Gama e Silva, o ministro que queria aprofundar o controle sobre a mídia, fazia uma pressão tremenda sobre o jornal, segundo Coletti, mas não obteve resultados. "A Folha naquele tempo era assim uma linha meio "contra-Revolução", né. Mas muito pouco podia fazer. A repressão era violenta."

Segundo Coletti, o SNI infiltrou um repórter na sucursal para fazer relatórios a respeito da real autoria de reportagens -uma das medidas reclamadas por Gama e Silva era a identificação dos textos. De acordo com Coletti, o espião foi descoberto a partir de uma apuração interna sobre a origem de uma carta anônima que "denunciava" a sucursal e acabou demitido sumariamente.

Porões

O jornalista José Antonio Severo, 75, era repórter na sede da revista Veja em São Paulo quando veio o AI-5. A revista havia sido criada pela Editora Abril em setembro, apenas quatro meses antes do Ato. "Na imprensa, a Veja foi a primeira vítima do AI-5, eu acho. Poucos dias depois do Ato, ela fez uma capa com o Costa e Silva sozinho no plenário do Congresso e uns quepes militares em cima de cadeiras vazias. Os militares mandaram apreender toda a edição. Muita coisa já tinha circulado, não conseguiram pegar tudo", disse Severo.
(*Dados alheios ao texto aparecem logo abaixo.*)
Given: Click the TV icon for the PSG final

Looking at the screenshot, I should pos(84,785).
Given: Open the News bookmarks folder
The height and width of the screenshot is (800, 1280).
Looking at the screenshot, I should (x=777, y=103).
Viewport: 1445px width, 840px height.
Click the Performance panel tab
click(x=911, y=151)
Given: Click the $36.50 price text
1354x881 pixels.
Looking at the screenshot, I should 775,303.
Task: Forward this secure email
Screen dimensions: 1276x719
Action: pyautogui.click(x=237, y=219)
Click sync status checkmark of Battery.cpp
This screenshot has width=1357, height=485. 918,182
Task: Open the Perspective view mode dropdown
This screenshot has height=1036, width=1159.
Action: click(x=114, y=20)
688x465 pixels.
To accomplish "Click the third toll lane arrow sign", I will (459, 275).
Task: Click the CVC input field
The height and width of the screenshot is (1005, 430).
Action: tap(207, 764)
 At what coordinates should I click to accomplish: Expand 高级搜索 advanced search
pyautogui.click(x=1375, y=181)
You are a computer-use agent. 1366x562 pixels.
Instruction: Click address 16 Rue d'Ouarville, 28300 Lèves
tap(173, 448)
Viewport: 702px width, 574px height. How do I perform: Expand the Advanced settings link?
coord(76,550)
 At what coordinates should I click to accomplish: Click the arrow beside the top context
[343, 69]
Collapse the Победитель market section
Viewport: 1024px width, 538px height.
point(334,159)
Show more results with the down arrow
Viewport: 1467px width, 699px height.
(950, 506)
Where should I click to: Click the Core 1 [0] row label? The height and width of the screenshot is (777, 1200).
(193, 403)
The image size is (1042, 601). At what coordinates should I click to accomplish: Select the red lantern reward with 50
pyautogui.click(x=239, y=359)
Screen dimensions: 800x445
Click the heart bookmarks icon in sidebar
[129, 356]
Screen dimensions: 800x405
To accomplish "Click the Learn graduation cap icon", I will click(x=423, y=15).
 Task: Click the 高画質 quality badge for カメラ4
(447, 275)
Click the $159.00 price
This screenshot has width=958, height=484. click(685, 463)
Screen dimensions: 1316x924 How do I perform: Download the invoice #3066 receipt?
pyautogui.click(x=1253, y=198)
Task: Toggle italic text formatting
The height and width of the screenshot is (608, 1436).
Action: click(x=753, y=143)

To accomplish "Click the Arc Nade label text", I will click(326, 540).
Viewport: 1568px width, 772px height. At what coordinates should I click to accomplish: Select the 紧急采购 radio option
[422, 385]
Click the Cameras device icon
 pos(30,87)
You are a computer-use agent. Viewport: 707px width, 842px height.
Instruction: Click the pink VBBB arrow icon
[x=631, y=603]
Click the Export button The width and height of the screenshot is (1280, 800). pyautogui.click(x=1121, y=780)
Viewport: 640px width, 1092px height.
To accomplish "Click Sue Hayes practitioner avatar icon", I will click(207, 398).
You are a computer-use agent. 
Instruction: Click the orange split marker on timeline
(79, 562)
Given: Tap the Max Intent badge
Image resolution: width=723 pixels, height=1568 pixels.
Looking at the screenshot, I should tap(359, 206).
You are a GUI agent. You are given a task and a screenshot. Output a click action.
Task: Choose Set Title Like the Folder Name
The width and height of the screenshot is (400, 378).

Segundo o jornalista, os efeitos imediatos do AI-5 foram o aumento da tortura e da violência do regime e da repressão à imprensa alternativa, na qual trabalhavam muitos jornalistas da imprensa tradicional. Ele atuava no Bondinho e no Ex-Jornal, de São Paulo, que logo depois pararam de circular.

"O AI-5 no início pegou muito em cima da área policial. Eles prendiam as pessoas e não tinha mais habeas corpus. A polícia baixava o pau. Mas era coisa lá nos porões do governo. Aí depois é que veio a censura mesmo. Eles avisavam aos editores o que não podia ser publicado", disse Severo.

Muitas vezes os jornalistas ficavam sabendo das notícias quando a censura telefonava para as Redações. "A gente terminava sabendo o que estava acontecendo pela própria censura. A censura dizia "não poda falar da guerrilha do Araguaia". E a gente acabava sabendo que tinha uma guerrilha no Araguaia, o que ninguém tinha ideia", disse Severo.